Stored items
* * *
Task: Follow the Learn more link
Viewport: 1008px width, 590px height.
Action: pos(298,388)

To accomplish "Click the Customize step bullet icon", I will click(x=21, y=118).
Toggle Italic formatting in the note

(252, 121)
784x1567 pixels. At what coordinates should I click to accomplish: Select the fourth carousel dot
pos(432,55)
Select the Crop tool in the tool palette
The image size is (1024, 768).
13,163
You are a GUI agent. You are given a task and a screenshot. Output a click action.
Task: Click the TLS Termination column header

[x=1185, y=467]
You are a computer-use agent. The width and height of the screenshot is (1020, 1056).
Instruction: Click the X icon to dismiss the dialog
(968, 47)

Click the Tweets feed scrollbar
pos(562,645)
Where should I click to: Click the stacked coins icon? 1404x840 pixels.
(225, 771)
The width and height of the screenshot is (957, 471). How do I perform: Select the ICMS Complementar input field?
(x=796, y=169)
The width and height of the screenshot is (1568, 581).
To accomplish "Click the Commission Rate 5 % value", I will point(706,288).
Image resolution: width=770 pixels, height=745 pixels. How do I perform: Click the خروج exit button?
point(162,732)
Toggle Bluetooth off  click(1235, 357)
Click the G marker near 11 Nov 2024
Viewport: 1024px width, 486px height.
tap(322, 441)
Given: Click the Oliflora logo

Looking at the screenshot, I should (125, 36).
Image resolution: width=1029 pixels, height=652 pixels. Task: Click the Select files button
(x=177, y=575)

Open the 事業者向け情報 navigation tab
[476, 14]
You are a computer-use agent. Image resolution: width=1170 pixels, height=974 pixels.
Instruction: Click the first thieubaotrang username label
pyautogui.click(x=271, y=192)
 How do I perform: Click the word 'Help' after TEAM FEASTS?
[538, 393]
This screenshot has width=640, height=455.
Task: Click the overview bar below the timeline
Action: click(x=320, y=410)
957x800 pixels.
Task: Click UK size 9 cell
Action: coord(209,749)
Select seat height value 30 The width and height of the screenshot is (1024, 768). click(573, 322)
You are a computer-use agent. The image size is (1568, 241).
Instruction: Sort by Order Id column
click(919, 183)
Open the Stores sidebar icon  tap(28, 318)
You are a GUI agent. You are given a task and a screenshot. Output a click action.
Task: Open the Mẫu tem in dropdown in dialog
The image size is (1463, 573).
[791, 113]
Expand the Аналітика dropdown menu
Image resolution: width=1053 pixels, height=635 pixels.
* * *
**Task instructions**
Check the entries above for the word "computer" and copy every line where it turns up.

**Result for this exercise**
You are a computer-use agent. The width and height of the screenshot is (1020, 1056).
You are a computer-use agent. Image resolution: width=1170 pixels, height=974 pixels.
You are a computer-use agent. The image size is (1568, 241).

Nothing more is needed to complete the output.